** START Provided information **

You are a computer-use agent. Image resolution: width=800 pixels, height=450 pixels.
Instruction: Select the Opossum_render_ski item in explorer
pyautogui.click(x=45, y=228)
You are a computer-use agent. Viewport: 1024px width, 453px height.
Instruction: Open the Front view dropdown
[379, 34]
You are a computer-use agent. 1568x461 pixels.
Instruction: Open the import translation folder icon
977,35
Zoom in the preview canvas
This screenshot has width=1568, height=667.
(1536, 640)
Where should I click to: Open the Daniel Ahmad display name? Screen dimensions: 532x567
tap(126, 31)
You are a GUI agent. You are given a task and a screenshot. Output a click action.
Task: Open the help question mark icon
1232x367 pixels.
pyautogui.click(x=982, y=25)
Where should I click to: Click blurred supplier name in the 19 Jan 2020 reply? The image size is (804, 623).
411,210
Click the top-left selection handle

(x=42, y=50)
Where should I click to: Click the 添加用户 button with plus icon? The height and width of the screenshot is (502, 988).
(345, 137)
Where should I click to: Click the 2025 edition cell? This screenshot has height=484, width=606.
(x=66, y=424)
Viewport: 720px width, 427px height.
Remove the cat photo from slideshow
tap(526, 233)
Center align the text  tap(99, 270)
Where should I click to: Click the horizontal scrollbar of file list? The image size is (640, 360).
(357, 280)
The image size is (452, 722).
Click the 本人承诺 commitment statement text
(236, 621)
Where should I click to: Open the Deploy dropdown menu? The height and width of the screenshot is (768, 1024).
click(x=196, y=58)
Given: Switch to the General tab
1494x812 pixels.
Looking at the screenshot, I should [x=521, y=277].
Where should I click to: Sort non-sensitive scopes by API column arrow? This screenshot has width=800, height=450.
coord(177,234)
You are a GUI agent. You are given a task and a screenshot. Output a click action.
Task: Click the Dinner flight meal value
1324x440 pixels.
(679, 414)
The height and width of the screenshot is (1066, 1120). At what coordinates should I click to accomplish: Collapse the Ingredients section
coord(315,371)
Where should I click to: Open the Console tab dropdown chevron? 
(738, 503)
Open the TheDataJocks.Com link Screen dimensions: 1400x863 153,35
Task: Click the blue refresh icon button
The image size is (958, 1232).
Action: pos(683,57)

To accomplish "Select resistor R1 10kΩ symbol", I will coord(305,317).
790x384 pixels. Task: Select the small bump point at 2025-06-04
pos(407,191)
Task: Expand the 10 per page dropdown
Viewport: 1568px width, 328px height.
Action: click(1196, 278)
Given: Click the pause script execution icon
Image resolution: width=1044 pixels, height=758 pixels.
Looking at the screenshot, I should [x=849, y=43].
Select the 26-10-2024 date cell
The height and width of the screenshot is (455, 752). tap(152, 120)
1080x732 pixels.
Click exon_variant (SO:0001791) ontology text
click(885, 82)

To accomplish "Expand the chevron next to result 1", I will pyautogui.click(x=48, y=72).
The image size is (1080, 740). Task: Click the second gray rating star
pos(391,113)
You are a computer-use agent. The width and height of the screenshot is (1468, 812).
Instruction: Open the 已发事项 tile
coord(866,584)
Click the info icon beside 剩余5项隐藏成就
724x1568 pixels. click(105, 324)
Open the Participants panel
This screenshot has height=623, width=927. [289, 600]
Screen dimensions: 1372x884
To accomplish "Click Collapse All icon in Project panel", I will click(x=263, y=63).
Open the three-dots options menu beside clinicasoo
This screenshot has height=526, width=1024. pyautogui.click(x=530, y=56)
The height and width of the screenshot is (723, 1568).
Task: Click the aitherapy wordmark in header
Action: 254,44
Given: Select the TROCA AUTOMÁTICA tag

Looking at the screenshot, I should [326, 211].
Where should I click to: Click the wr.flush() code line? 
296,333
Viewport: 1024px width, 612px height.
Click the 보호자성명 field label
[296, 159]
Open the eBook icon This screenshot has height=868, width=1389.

** END Provided information **

*Problem*. Edit the listing above by replacing every "computer-use agent" with "screen automation agent" and changing nothing else, then give the full listing again.

*Solution for this problem*.
You are a screen automation agent. Image resolution: width=800 pixels, height=450 pixels.
Instruction: Select the Opossum_render_ski item in explorer
pyautogui.click(x=45, y=228)
You are a screen automation agent. Viewport: 1024px width, 453px height.
Instruction: Open the Front view dropdown
[379, 34]
You are a screen automation agent. 1568x461 pixels.
Instruction: Open the import translation folder icon
977,35
Zoom in the preview canvas
This screenshot has width=1568, height=667.
(1536, 640)
Where should I click to: Open the Daniel Ahmad display name? Screen dimensions: 532x567
tap(126, 31)
You are a GUI agent. You are given a task and a screenshot. Output a click action.
Task: Open the help question mark icon
1232x367 pixels.
pyautogui.click(x=982, y=25)
Where should I click to: Click blurred supplier name in the 19 Jan 2020 reply? The image size is (804, 623).
411,210
Click the top-left selection handle

(x=42, y=50)
Where should I click to: Click the 添加用户 button with plus icon? The height and width of the screenshot is (502, 988).
(345, 137)
Where should I click to: Click the 2025 edition cell? This screenshot has height=484, width=606.
(x=66, y=424)
Viewport: 720px width, 427px height.
Remove the cat photo from slideshow
tap(526, 233)
Center align the text  tap(99, 270)
Where should I click to: Click the horizontal scrollbar of file list? The image size is (640, 360).
(357, 280)
The image size is (452, 722).
Click the 本人承诺 commitment statement text
(236, 621)
Where should I click to: Open the Deploy dropdown menu? The height and width of the screenshot is (768, 1024).
click(x=196, y=58)
Given: Switch to the General tab
1494x812 pixels.
Looking at the screenshot, I should [x=521, y=277].
Where should I click to: Sort non-sensitive scopes by API column arrow? This screenshot has width=800, height=450.
coord(177,234)
You are a GUI agent. You are given a task and a screenshot. Output a click action.
Task: Click the Dinner flight meal value
1324x440 pixels.
(679, 414)
The height and width of the screenshot is (1066, 1120). At what coordinates should I click to accomplish: Collapse the Ingredients section
coord(315,371)
Where should I click to: Open the Console tab dropdown chevron? 
(738, 503)
Open the TheDataJocks.Com link Screen dimensions: 1400x863 153,35
Task: Click the blue refresh icon button
The image size is (958, 1232).
Action: pos(683,57)

To accomplish "Select resistor R1 10kΩ symbol", I will coord(305,317).
790x384 pixels. Task: Select the small bump point at 2025-06-04
pos(407,191)
Task: Expand the 10 per page dropdown
Viewport: 1568px width, 328px height.
Action: click(1196, 278)
Given: Click the pause script execution icon
Image resolution: width=1044 pixels, height=758 pixels.
Looking at the screenshot, I should [x=849, y=43].
Select the 26-10-2024 date cell
The height and width of the screenshot is (455, 752). tap(152, 120)
1080x732 pixels.
Click exon_variant (SO:0001791) ontology text
click(885, 82)

To accomplish "Expand the chevron next to result 1", I will pyautogui.click(x=48, y=72).
The image size is (1080, 740). Task: Click the second gray rating star
pos(391,113)
You are a screen automation agent. The width and height of the screenshot is (1468, 812).
Instruction: Open the 已发事项 tile
coord(866,584)
Click the info icon beside 剩余5项隐藏成就
724x1568 pixels. click(105, 324)
Open the Participants panel
This screenshot has height=623, width=927. [289, 600]
Screen dimensions: 1372x884
To accomplish "Click Collapse All icon in Project panel", I will click(x=263, y=63).
Open the three-dots options menu beside clinicasoo
This screenshot has height=526, width=1024. pyautogui.click(x=530, y=56)
The height and width of the screenshot is (723, 1568).
Task: Click the aitherapy wordmark in header
Action: 254,44
Given: Select the TROCA AUTOMÁTICA tag

Looking at the screenshot, I should [326, 211].
Where should I click to: Click the wr.flush() code line? 
296,333
Viewport: 1024px width, 612px height.
Click the 보호자성명 field label
[296, 159]
Open the eBook icon This screenshot has height=868, width=1389.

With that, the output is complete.